- Born: 17 July 1901
- Died: 27 September 1985 (aged 84)
- Occupations: Zoologist and author
- Parent(s): H. G. Wells (father) Amy Catherine Robbins (mother)

= G. P. Wells =

British zoologist and author (1901–1985)

George Philip Wells FRS (17 July 1901 – 27 September 1985) was a British zoologist and author. A son of the author H. G. Wells, he co-authored, with his father and Julian Huxley, The Science of Life. A pupil at Oundle School, he was in the first class to learn Russian as a modern language in a British school. He accompanied his father to Soviet Russia in 1920, acting as his Russian translator and exchanging ideas with Russian zoology students. He won an entrance Exhibition to Trinity College, Cambridge, where he became Senior Scholar in his first year of residence.

Wells, a comparative physiologist, worked on invertebrates of several phyla. He determined their tolerance for changes in the salinity and the ionic balance of the surrounding water, and analysed the water relations of land gastropods.

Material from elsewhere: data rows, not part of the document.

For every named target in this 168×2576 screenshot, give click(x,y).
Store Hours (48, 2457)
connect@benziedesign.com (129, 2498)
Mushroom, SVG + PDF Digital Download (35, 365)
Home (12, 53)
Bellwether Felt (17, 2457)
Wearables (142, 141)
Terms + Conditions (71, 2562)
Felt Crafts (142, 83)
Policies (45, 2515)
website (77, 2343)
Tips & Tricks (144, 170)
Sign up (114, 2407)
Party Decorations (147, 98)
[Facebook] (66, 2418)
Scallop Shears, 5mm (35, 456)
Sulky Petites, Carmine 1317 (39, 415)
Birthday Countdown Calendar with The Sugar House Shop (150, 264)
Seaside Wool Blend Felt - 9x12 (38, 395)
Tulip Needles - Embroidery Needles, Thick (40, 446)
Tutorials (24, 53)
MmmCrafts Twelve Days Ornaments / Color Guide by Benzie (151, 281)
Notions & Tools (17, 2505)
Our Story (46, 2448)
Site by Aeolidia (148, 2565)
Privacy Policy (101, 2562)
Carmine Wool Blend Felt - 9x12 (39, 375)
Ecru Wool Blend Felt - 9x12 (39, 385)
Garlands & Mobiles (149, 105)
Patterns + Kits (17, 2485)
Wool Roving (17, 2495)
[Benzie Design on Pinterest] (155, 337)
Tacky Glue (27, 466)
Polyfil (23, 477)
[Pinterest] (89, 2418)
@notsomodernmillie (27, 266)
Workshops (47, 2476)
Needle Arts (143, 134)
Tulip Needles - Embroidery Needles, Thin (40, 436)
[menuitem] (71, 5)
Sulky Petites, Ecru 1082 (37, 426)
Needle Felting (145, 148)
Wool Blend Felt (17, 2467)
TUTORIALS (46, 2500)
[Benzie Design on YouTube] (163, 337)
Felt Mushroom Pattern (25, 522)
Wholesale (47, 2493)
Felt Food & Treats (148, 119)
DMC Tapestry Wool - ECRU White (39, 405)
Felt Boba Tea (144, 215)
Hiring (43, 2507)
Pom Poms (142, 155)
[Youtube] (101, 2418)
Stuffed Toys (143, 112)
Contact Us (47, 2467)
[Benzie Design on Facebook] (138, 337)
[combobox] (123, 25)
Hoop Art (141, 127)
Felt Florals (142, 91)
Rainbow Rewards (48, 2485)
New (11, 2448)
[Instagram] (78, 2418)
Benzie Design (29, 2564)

For the latter part of his career he was a member of staff in the Zoology Department of University College London, eventually as professor. His main research was on the behavior of the lugworm Arenicola. He determined its habits by experiments, and showed that the rhythm which controls many of its activities arises in the oesophagus. Such spontaneous rhythmic activity was shown to occur in many polychaetes.

He was known to all by his nickname, Gip, and appears by this name in his father's fictional story "The Magic Shop". He was elected Fellow of the Royal Society in 1955.

Wells also published the 1971 (and last) edition of his father's The Outline of History in the wake of Raymond Postgate's death in March of that year. Postgate had revised four previous editions following H. G. Wells' death in 1946, published in 1949, 1956, 1961 and 1969. He also edited and published H. G. Wells in Love, his father's account of his main extramarital love affairs.